Bicyclic peptides gain increasing attention in drug development given their unique properties which combine the synthetic customizability of small molecules with the precision of antibodies, yet with differentiated pharmacokinetic profile, avoiding Fc-related pharmacology while enabling deep tissue penetration and tunable clearance. Methods for generating these constrained structures, which made it into clinical development, rely on C3-symmetric organic scaffolds that link covalently three cysteines in a peptide chain, thus locking the peptide into a conformation that improves target affinity and elongates proteolytic stability. This approach has powered clinical-stage programs such as those at Bicycle Therapeutics and generated a large portfolio of preclinical candidates against a wide range of protein targets.
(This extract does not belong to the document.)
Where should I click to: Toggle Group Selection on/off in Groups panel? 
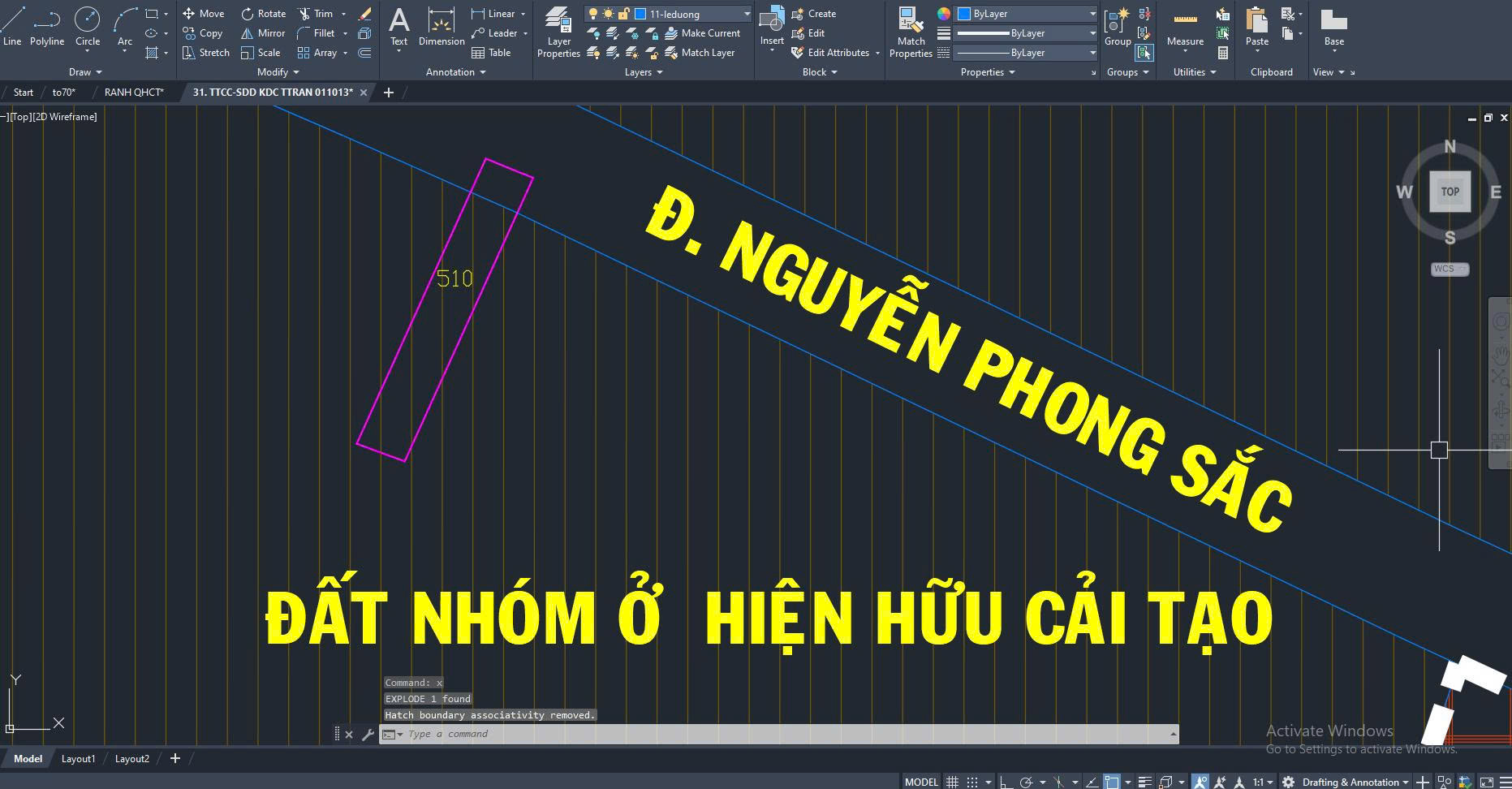(1144, 53)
Researchers in the Spring Group at the University of Cambridge, working in collaboration with Bicycle Therapeutics, reflect on the discovery of bismuth(III) as an alternative scaffold for bicyclic peptide synthesis, published in the Journal of Peptide Science. Rather than relying on the electrophilicity of organic linkers, this method leverages the thiophilic nature of bismuth: Bi3+ forms selective, stable complexes with three cysteine thiolates rapidly, producing a bicyclic architecture anchored by a single metal atom. At an atomic radius of just 1.5 Å, bismuth represents the smallest scaffold yet applied to bicyclic peptide synthesis, generating complexes that are more constrained than those produced by TBMB, TATA, TBAB, or TATB, as the researchers demonstrate through computational analysis. Cyclisation proceeds instantaneously at physiological pH, tolerates the reducing agent TCEP, and requires no organic solvent, placing bismuth bicyclisation among the mildest and most operationally straightforward methods available.
From left to right: Dr. Amin Sagar, Assoc. Director, Computational Science, Dr. Inma Rioja, Senior Vice President, Head of Therapeutics, Dr. Mike Skynner, Chief Scientific Officer, Dr. Saan Voss, UKRI Knowledge Transfer Partner, Dr. Liuhong Chen, Vice President, Phage Innovation Platform, and Dr. Mark Frigerio, Vice President, Head of Platform Technology & Science.
Bicycle Therapeutics is one of the leading constrained peptide companies whose technology has been driving innovation in a number of areas including the targeted radiopharmaceuticals space. The team led by Dr Mike Skynner, Chief Scientific Officer at Bicycle Therapeutics, is developing a portfolio of Bicycle Drug Conjugate therapeutics and has pioneered Bicycle® binders against MT1-MMP and EphA2, two previously considered undruggable targets, which have undergone first-in-human imaging.
More recently Bicycle signed a first of its kind deal with the UK Nuclear Decommissioning Authority and UK National Nuclear Laboratory to turn reprocessed uranium, a byproduct of nuclear power plants, into lead-212 for precision guided cancer therapies using a 212Pb generator being developed exclusively for Bicycle by SpectronRx. The team does not stop there and continues to reimagine molecular architectures to innovate the next generation of molecules, such as Bismuth Bicycles.
The structural constraint imposed by bismuth translates into measurable gains across multiple biological dimensions. Bismuth Bicycle molecules inhibited proteases from Zika and West Nile viruses with greater potency than their linear counterparts, exceeding the activity of the linear congener against West Nile virus protease by more than two orders of magnitude. Proteolytic stability improved 6- to 19-fold depending on sequence and protease identity. In cell-penetrating peptide variants, bismuth cyclisation enhanced cellular uptake by 10-fold relative to the linear counterpart and exceeded benchmark CPPs such as Tat49-57 and R8, with cellular uptake detectable across multiple cancer cell lines and in some cases at concentrations as low as 10 nM. The heavy metal core also enables detection by inductively coupled plasma-mass spectrometry (ICP-MS) and X-ray fluorescence microscopy (XFM), analytical approaches that bypass fluorescent labelling and permit quantification of unlabeled compounds directly from biological matrices. Furthermore, XFM also enables the subcellular localization of Bismuth Bicycle molecules for instance to study a cargo's effect on cellular update. Bi3+ salts are also compatible with phage display, enabling genetically encoded bismuth Bicycle libraries from which binders against model proteins were enriched with dissociation constants two orders of magnitude tighter than those observed without bismuth.
The convergence of bismuth's biological tolerability, its utility as a scaffold, and its potential as a radioisotope positions this compound class at an unexplored intersection of inorganic chemistry and chemical biology. For instance, Bismuth-213, a radioactive isotope with a half-life of approximately 46 minutes, undergoes alpha decay and could replace stable bismuth-209 in Bicycle molecules to yield precision radiopharmaceuticals for targeted alpha therapy in oncology. Combined with phage display selection against clinically relevant targets, bismuth Bicycle molecules may offer a new route to diagnostics and therapeutics in cancer and infectious disease.